The prior piece scoped out storage roles in AI servers and the HBM market. In this article, Dolphin Research turns to DDR, NAND, and HDD, highlighting incremental opportunities in AI data centers and estimating supply-demand by category.

Key takeaways from Dolphin Research: We summarize the core views below.

a) Tightness extends into 2027: From 2026–2027, demand growth for DRAM (HBM + DDR), NAND (SSDs), and HDDs will outpace supply growth. Memory markets should stay tight.

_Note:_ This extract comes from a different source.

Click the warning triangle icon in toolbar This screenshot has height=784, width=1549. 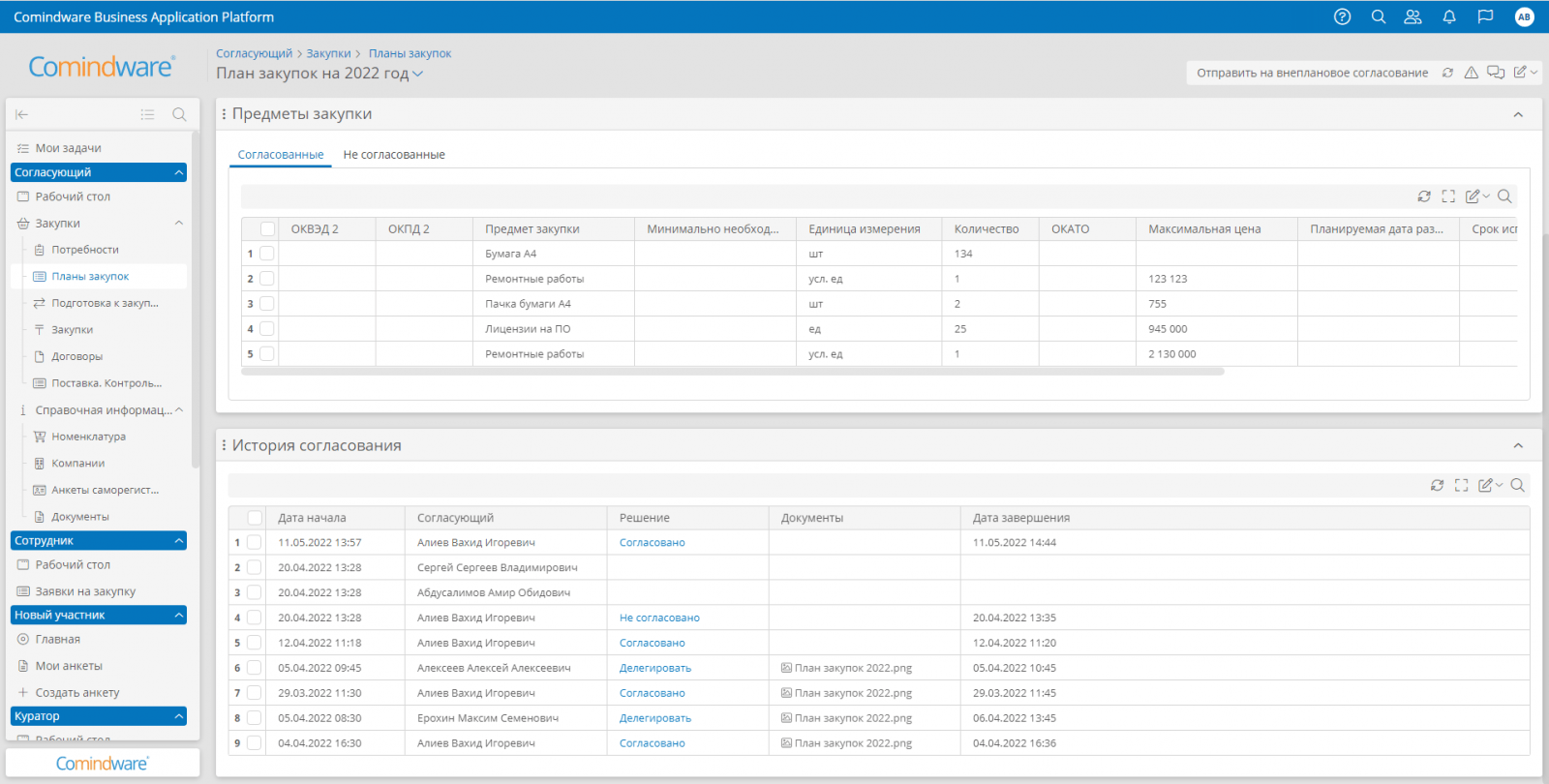coord(1471,73)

b) Core categories: DRAM and NAND remain short. As CPU-side DDR content rises in AI servers, DRAM’s supply-demand gap should widen meaningfully in 2027. NAND’s deficit likely holds at about 5–6% in 2026–2027.

The reason: expansion difficulty varies across memory types, which sets the pace of supply growth. DRAM expansion typically requires new lines, so capex at major vendors is skewing to DRAM (incl. HBM). This constrains legacy DDR supply.

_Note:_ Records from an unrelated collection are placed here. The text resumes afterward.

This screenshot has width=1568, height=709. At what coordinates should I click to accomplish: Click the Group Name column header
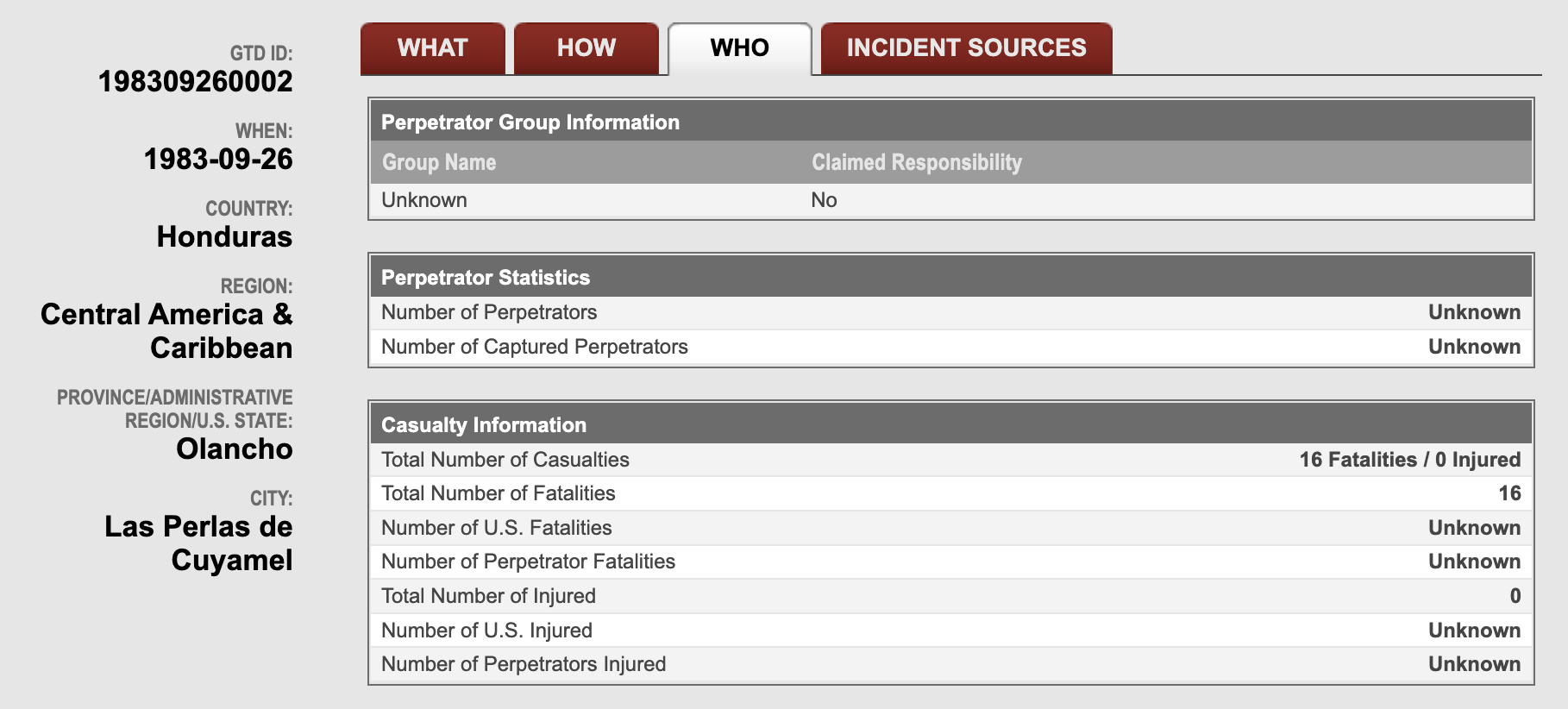tap(439, 162)
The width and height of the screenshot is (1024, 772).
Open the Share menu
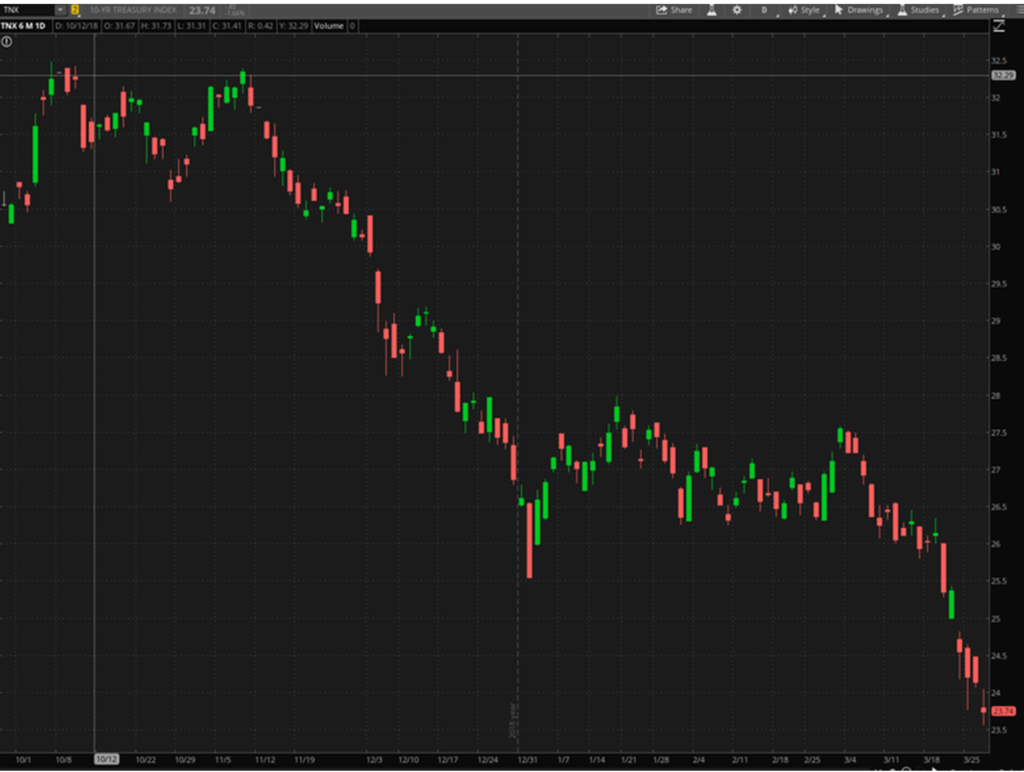(x=674, y=10)
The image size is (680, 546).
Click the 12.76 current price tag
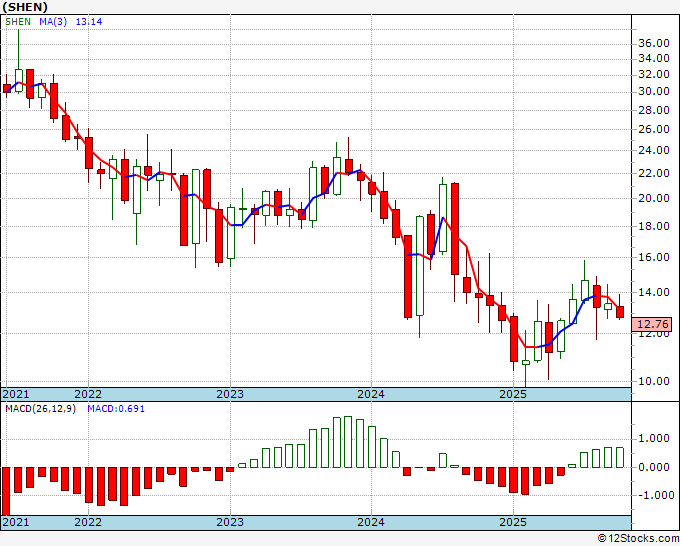pyautogui.click(x=654, y=324)
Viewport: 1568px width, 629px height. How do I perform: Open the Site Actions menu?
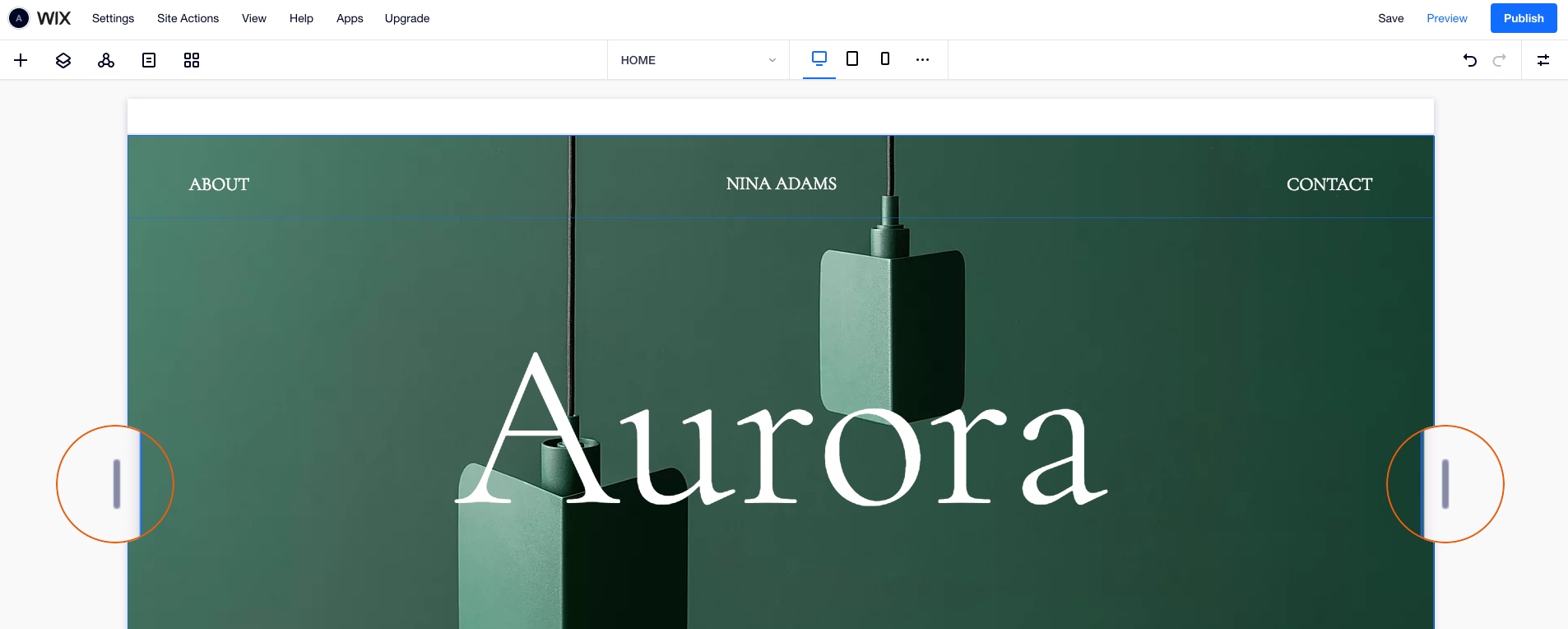(x=188, y=18)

By contrast, NAND and HDD have lower expansion hurdles. AI demand is lifting both, but NAND can scale via layer count and HDD via more platters/heads. Vendors can add output without building greenfield fabs.

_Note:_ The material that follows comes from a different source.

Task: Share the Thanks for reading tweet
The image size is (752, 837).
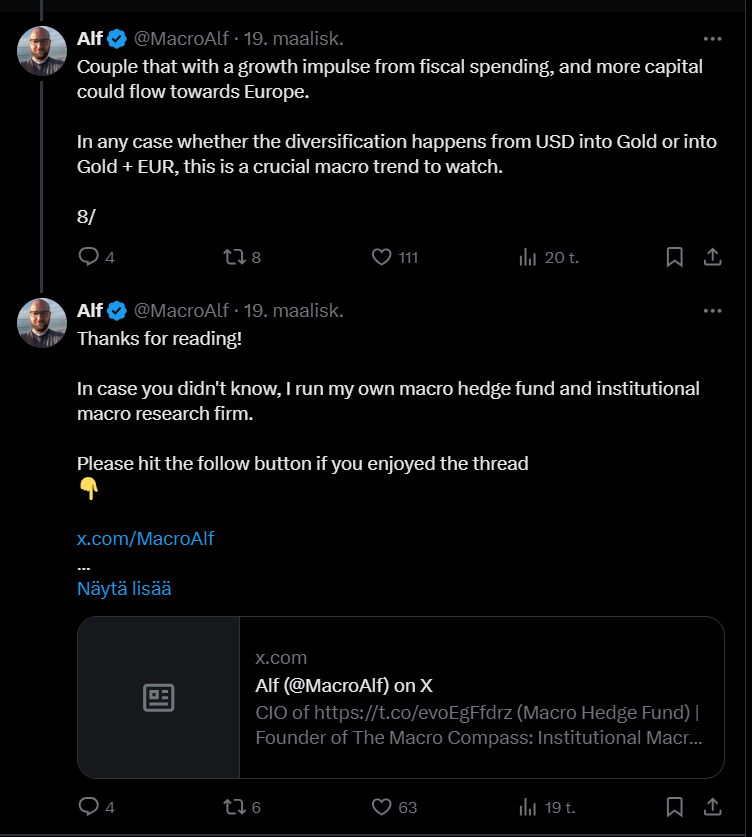Action: tap(713, 807)
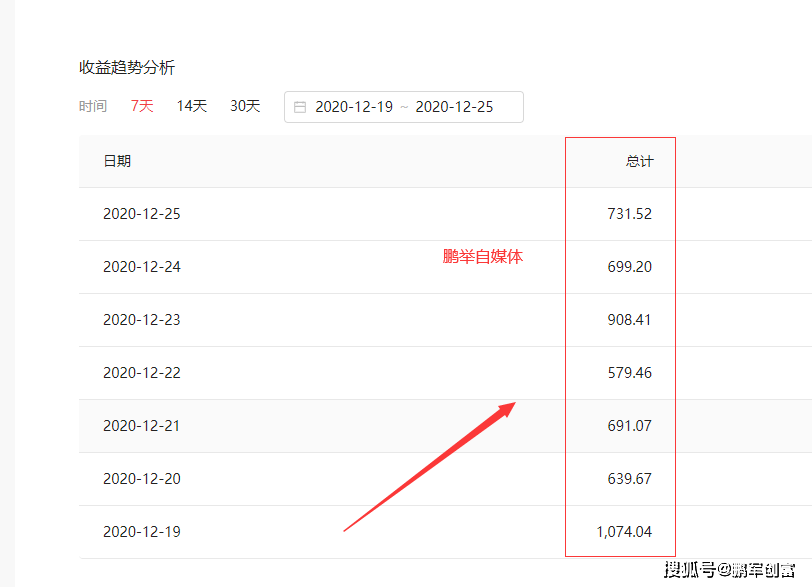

Also, NAND and HDD are more cyclical, so vendors prefer a tight balance to maximize returns. They avoid overbuilding during up-cycles, which would trigger fresh losses and a downturn. Maintaining discipline is key.

Given current capacity plans, DRAM tightness looks most certain (with SK hynix, Samsung, and $Micron Tech(MU.US) holding ~90% share). In NAND and HDD, today’s price-over-volume discipline should prolong this up-cycle and maximize industry profits. If vendors step up expansions later, NAND/HDD tightness could ease more quickly.

Below we detail how AI reshapes the memory cycle. We focus on traditional memory in AI data centers and the evolving supply-demand.

I. DRAM: AI demand creates a structural gap We explain the mechanisms and timing.

HBM is packaged on AI accelerators and is essential, but HBM alone is not enough. Speed matters, yet capacity is critical in inference. Long-context and multimodal workloads require both bandwidth and capacity.

This explains why the market’s attention moved beyond HBM. In 2025 (the inference phase), demand for legacy DDR within DRAM visibly inflected.

DDR serves two main roles in AI servers: Both are becoming more important as inference scales.

① CPU-side system memory for data pre-processing, model orchestration, and parameter distribution. This lifts CPU-attached DDR content.

② A potential expanded memory pool via CXL acting as an external store. With HBM’s limited capacity, DDR over CXL can feed the GPU with data support.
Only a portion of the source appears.